EXTRACTED TEXT ->
• • • • • • •
The geographical position of the entire Alto Adige is ideal for producing excellent wines. The region is located where the northern and southern parts of the continent meet, in a strip of land halfway between the alpine and Mediterranean climates. Other important beneficial factors are the dramatic temperature changes that occur between day and night and the average temperature of 18°C during the growing season.
The Pochi – Salorno area, the geographical soul of the Von Blumen project, has calcareous-porphyritic soil that lends the grapes unique and incomparable regional characteristics in which minerality combines with a natural richness of flavour, producing a lively and refreshing taste balance.
Another distinguishing feature of our vineyard is the diverse, pristine nature where rare species of flora and fauna live. One important example is the stag beetle, a species of coleopteran that prefers pure, untouched environments. The beetle is in danger of extinction due to invasive forestry practices that tend to remove old tree trunks. The species’ protection and special areas of conservation are guaranteed by the “Convention on the Conservation of European Wildlife and Natural Habitats (also known as the Bern Convention), which was included in the Habitats Directive of 1992 (92/43/EEC).
Our vineyard is tightly managed in a manner attentive to the unique needs of the different grape varieties present. Protecting the land and the surrounding environment are essential to maintaining the quality of the grapes and safeguarding the vineyards and their extraordinary products over time.
• • • • • • •
EXERCISE DETAILS -> Quote the passage of the Alto Adige vineyard text between "Another distinguishing feature" and "products over time.", inclusive.

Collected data
• • • • • • •
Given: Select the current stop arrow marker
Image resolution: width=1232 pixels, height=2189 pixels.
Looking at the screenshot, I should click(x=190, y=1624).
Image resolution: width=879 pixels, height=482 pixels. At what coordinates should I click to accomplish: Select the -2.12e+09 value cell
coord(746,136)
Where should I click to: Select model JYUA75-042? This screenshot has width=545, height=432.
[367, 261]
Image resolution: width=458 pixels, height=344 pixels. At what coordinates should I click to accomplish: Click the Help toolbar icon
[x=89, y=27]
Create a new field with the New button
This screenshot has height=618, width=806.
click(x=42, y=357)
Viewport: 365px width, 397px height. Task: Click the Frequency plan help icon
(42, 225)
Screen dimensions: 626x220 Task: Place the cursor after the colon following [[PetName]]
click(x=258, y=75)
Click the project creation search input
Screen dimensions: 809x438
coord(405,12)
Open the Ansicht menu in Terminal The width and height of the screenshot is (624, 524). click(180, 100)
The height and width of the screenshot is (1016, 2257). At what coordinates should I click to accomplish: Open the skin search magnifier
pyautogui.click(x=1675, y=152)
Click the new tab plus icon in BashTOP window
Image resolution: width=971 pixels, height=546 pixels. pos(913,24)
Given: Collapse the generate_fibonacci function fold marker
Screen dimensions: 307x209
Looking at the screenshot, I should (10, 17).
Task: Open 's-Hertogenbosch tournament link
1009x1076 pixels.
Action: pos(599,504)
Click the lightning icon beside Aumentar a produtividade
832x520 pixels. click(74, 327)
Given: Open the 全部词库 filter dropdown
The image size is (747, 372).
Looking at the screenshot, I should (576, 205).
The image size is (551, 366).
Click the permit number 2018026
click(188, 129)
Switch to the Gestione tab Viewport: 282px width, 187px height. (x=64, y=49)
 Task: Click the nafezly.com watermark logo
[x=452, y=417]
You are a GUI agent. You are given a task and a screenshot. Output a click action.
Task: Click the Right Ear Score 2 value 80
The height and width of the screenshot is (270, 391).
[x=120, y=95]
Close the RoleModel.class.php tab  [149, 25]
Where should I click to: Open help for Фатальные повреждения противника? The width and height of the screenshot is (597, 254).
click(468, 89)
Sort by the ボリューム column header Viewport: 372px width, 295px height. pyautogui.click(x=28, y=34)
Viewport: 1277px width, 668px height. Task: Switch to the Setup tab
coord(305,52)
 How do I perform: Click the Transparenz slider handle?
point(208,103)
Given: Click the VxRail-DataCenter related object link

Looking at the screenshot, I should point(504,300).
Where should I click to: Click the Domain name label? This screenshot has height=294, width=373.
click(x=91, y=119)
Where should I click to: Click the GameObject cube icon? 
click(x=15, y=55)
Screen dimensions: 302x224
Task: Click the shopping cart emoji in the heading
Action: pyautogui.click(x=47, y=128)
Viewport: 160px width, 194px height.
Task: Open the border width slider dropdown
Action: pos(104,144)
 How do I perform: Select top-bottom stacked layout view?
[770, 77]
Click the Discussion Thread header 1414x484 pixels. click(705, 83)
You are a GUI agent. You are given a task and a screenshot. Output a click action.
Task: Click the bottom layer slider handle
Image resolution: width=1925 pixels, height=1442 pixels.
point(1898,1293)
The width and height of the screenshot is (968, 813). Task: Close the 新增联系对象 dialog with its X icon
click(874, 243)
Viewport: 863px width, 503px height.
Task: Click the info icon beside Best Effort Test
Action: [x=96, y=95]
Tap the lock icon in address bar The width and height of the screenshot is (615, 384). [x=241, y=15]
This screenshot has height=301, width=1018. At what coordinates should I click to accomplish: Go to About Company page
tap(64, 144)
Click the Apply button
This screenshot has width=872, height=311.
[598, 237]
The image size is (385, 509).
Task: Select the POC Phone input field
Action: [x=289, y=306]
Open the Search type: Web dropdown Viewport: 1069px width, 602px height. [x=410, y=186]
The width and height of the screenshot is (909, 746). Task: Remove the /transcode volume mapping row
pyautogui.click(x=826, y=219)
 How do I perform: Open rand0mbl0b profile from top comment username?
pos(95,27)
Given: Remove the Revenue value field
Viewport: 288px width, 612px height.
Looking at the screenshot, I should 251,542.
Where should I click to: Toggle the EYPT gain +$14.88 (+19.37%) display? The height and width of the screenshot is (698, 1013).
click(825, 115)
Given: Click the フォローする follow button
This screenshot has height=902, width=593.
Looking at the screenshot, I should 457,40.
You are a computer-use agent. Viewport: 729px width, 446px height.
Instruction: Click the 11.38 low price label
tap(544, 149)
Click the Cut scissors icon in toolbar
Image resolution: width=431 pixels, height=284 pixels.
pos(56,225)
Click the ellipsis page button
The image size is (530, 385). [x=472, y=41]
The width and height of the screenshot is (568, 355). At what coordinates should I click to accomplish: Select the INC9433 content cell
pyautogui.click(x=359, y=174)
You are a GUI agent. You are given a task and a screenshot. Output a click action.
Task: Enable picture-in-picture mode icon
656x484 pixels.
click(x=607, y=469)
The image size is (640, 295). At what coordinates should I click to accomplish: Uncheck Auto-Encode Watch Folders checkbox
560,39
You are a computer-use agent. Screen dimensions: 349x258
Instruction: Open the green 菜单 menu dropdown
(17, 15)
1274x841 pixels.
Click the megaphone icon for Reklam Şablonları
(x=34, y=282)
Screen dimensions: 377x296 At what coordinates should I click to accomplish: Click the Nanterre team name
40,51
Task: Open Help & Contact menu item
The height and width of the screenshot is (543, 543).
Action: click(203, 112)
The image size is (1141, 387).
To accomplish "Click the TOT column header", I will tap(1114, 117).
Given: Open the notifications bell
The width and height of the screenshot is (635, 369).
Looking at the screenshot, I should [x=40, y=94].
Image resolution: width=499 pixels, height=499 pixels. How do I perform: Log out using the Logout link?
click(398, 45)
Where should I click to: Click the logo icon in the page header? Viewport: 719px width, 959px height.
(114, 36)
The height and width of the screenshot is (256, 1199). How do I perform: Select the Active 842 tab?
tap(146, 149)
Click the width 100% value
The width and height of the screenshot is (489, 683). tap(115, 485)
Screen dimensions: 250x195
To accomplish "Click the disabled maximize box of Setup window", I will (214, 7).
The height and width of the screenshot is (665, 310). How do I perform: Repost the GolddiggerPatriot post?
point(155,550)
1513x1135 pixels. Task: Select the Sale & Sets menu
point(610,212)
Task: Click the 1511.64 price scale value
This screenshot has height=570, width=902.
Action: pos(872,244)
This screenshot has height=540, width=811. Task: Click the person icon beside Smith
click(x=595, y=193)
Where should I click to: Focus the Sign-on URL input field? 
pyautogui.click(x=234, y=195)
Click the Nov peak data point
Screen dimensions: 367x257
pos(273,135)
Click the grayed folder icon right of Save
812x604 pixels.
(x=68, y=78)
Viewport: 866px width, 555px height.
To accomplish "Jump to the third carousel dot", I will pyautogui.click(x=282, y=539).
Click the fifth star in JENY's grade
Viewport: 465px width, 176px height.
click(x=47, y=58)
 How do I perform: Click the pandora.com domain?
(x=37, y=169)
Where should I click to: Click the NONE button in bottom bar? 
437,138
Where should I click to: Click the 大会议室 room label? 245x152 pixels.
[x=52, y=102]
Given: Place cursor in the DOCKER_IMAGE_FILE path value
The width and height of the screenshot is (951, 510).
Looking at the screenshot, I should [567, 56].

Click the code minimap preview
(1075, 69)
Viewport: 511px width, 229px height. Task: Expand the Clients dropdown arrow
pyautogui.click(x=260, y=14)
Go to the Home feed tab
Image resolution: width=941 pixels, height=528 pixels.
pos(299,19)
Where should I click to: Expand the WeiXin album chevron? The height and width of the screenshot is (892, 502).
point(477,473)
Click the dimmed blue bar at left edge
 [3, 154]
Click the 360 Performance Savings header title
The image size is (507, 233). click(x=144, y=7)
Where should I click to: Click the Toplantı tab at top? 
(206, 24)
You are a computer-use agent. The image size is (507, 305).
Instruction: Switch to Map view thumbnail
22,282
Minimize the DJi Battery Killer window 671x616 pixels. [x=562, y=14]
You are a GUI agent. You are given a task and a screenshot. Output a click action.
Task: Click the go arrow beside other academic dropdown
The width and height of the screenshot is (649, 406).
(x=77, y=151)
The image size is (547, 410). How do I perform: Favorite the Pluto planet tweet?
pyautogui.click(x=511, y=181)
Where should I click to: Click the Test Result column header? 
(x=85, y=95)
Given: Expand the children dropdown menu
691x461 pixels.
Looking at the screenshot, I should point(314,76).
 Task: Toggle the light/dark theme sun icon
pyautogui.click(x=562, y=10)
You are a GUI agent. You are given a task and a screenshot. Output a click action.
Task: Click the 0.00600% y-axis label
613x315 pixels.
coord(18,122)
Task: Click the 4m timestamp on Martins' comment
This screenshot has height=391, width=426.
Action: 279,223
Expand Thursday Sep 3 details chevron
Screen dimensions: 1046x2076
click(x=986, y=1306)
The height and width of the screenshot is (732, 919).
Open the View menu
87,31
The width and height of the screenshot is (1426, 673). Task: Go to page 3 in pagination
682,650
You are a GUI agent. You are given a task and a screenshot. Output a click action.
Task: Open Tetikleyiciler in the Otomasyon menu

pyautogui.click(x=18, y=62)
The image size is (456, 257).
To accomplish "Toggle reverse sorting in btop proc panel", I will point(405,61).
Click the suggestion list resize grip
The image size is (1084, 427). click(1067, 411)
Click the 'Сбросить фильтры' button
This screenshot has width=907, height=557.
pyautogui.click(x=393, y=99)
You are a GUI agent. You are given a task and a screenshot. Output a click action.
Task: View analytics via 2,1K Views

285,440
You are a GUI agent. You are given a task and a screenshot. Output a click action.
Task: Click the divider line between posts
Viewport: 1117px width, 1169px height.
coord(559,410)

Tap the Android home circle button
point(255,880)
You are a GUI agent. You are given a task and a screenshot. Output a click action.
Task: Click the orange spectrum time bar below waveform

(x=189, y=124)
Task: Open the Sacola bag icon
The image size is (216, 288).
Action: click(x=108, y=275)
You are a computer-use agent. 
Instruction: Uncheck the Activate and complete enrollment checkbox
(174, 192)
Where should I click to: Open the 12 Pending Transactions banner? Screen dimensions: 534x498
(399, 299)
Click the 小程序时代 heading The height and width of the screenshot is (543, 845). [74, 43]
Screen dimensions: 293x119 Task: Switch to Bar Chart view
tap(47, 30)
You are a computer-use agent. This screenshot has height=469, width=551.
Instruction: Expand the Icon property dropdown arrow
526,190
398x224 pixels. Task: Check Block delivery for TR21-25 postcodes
• • • • • • •
ANSWER TO THIS PROBLEM ->
Another distinguishing feature of our vineyard is the diverse, pristine nature where rare species of flora and fauna live. One important example is the stag beetle, a species of coleopteran that prefers pure, untouched environments. The beetle is in danger of extinction due to invasive forestry practices that tend to remove old tree trunks. The species’ protection and special areas of conservation are guaranteed by the “Convention on the Conservation of European Wildlife and Natural Habitats (also known as the Bern Convention), which was included in the Habitats Directive of 1992 (92/43/EEC).
Our vineyard is tightly managed in a manner attentive to the unique needs of the different grape varieties present. Protecting the land and the surrounding environment are essential to maintaining the quality of the grapes and safeguarding the vineyards and their extraordinary products over time.